Why Is Your Upstairs so Hot in the Summer While the Downstairs Stays Cool?

Reasons for a Hot Second Floor and How to Cool It Down

Temperature differences from the first floor to a second floor can cause significant discomfort in your home. The most common rationale for a warmer second floor is that “heat rises”. Although somewhat true, this is far from the main culprit of an uncomfortable upstairs and there is plenty that can be done to even the temperatures in your 2-story home. Don’t wait until summer to correct this issue. If you’re wondering how to keep your upstairs rooms cool, read on.

First, Why Is the Second Floor Hot?

Many of our homes have air conditioning systems located in a basement or lower level with a thermostat in the first floor. Moving cool air from a basement all the way up to a second floor is a challenge. Conversely, an air conditioner or ductwork located in the attic can also be impacted by the hot temperatures of the attic. Regardless of the air conditioner’s location, the ducts that move the cold air in your home are critical to your comfort. If they are installed improperly, leaky, under or oversized the cool air will not move properly. And because many thermostats are located on the first floor of the home; this is where the temperature is being monitored.

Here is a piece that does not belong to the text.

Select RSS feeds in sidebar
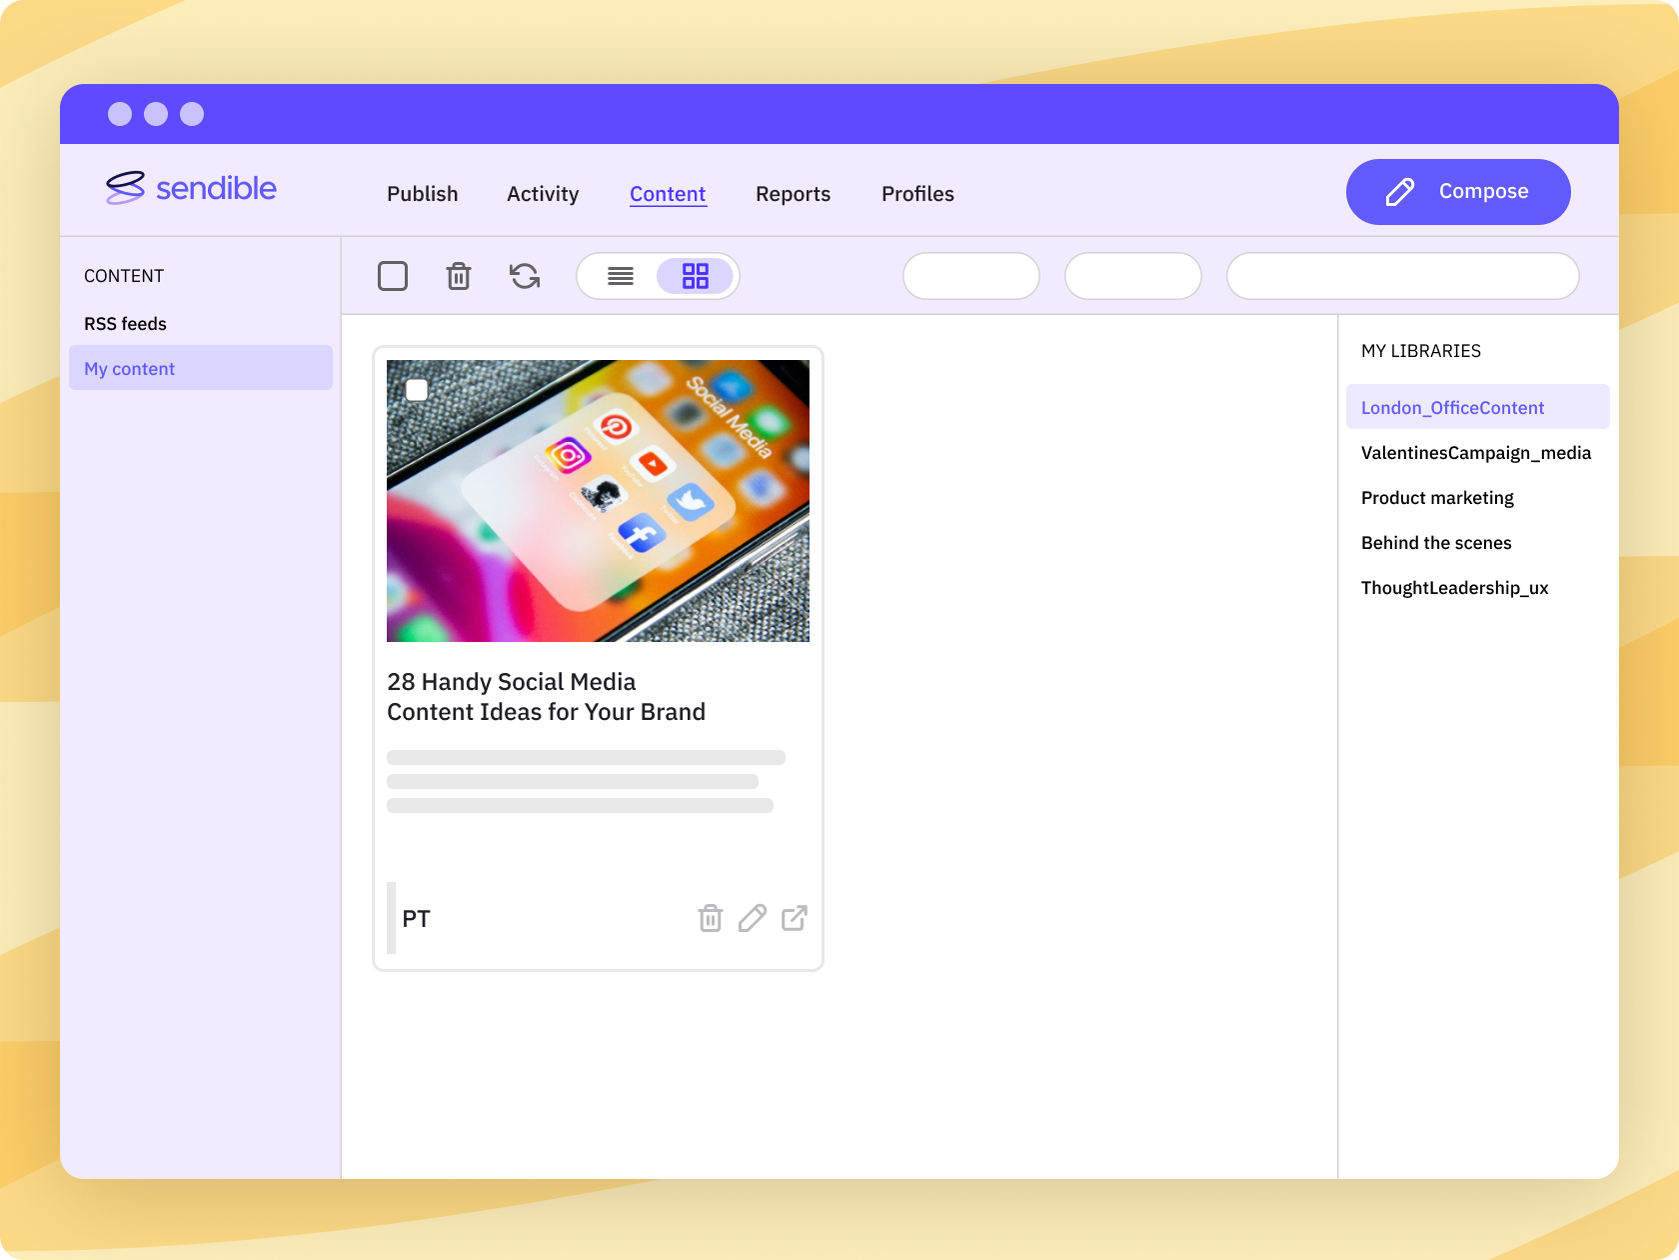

Perhaps the biggest contributor to a hot second floor and general discomfort is due to poorly insulated and vented attics. On a hot summer day, our attics can reach a staggering 150° F which greatly affects what’s below. A large majority of attics in Central PA are under-insulated, which allows those high temperatures to push right into the living space. EnergyStar’s recommendation for an attic in the Greater Harrisburg area is an insulation value of R49 to R60, which equates to roughly 16.5” to 20” of blown-in insulation. It’s also critical to seal air leaks between the living space and the attic.

Attics also need to have proper ventilation. It’s important that the vents in the attic stay unblocked to allow air to move freely to keep mold from forming under the shingled roof.
Lastly, an upstairs that is too hot could also be due to your existing air conditioner that is unable to keep up. Proper sizing of an air conditioning system impacts the ability for it to provide adequate cooling to the whole home. Or maybe it has begun to show signs of failure because of the age of the system, this will also impact its ability to cool the second floor.

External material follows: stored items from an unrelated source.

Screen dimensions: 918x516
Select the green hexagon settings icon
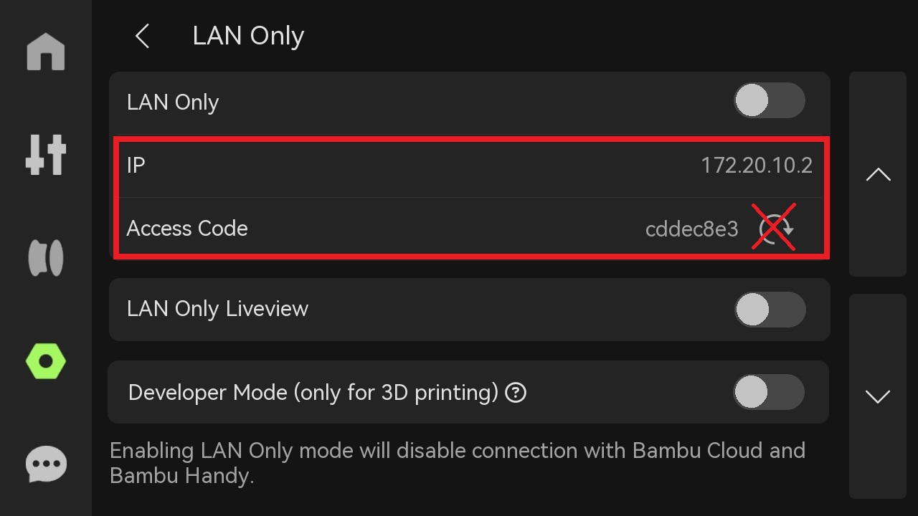coord(46,361)
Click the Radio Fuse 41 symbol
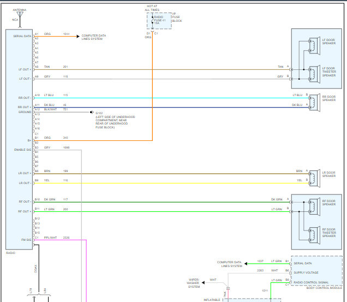 [152, 20]
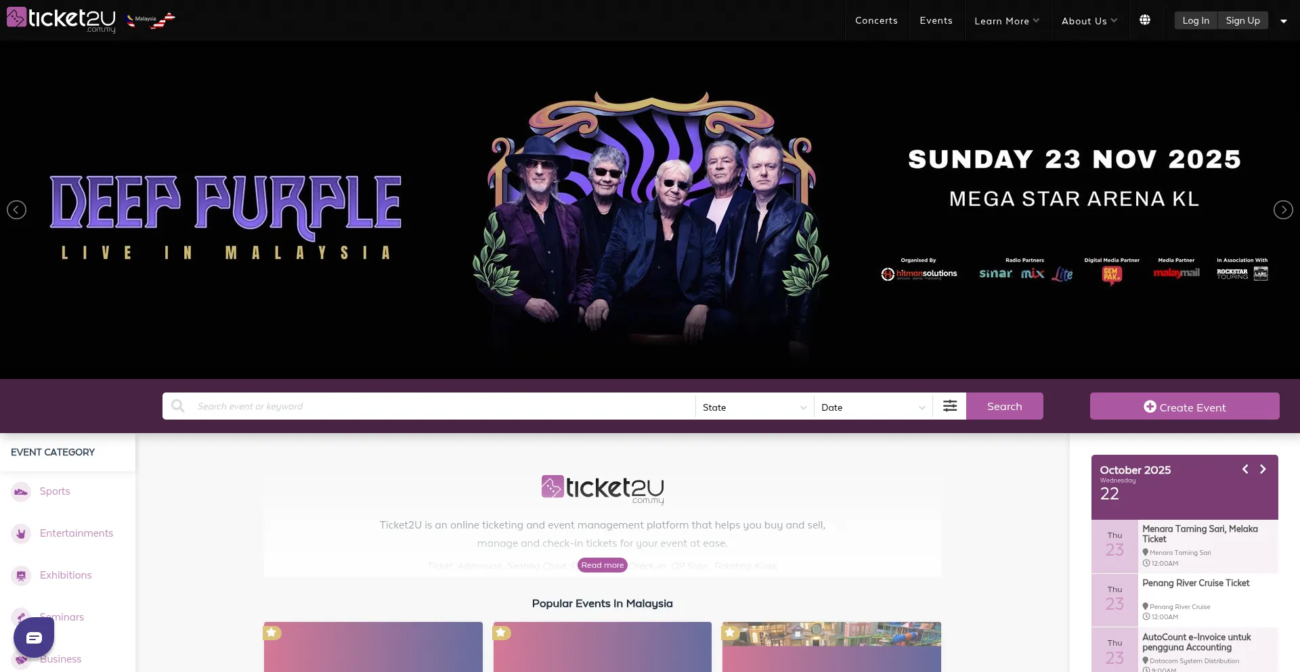
Task: Click the globe language icon
Action: (x=1145, y=20)
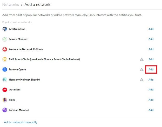This screenshot has width=162, height=127.
Task: Add the Aurora Mainnet network
Action: point(151,39)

What Won’t Correct a Hot Second Floor?

Blasting the air conditioner might seem like your only option to get relief to the second floor. But this makes the first floor cold and uncomfortable. It also adds extra stress on the air conditioner which may result in higher electric bills.

What about installing a bigger system to overcome this shortcoming? An oversized air conditioner will not solve the problem. An air conditioner should be sized for the cooling needs of the conditioned space. An a/c system that is too big can cause issues with dehumidification, use more electricity, and can result in shorter system life.

How Can You Cool Your Second Floor?

So, how to cool the upstairs second floor, then? In most cases, there are plenty of ways to help ease the discomfort of a hot second floor. Starting with the easiest fix, try setting the air conditioners fan from ‘Auto’ to ‘On’ on the thermostat. More constant airflow allows for more hot air to recirculate back to the system. This fix is even more effective in newer, more efficient air conditioners which we will discuss later. Be sure to also keep return vents in the second floor free from obstructions.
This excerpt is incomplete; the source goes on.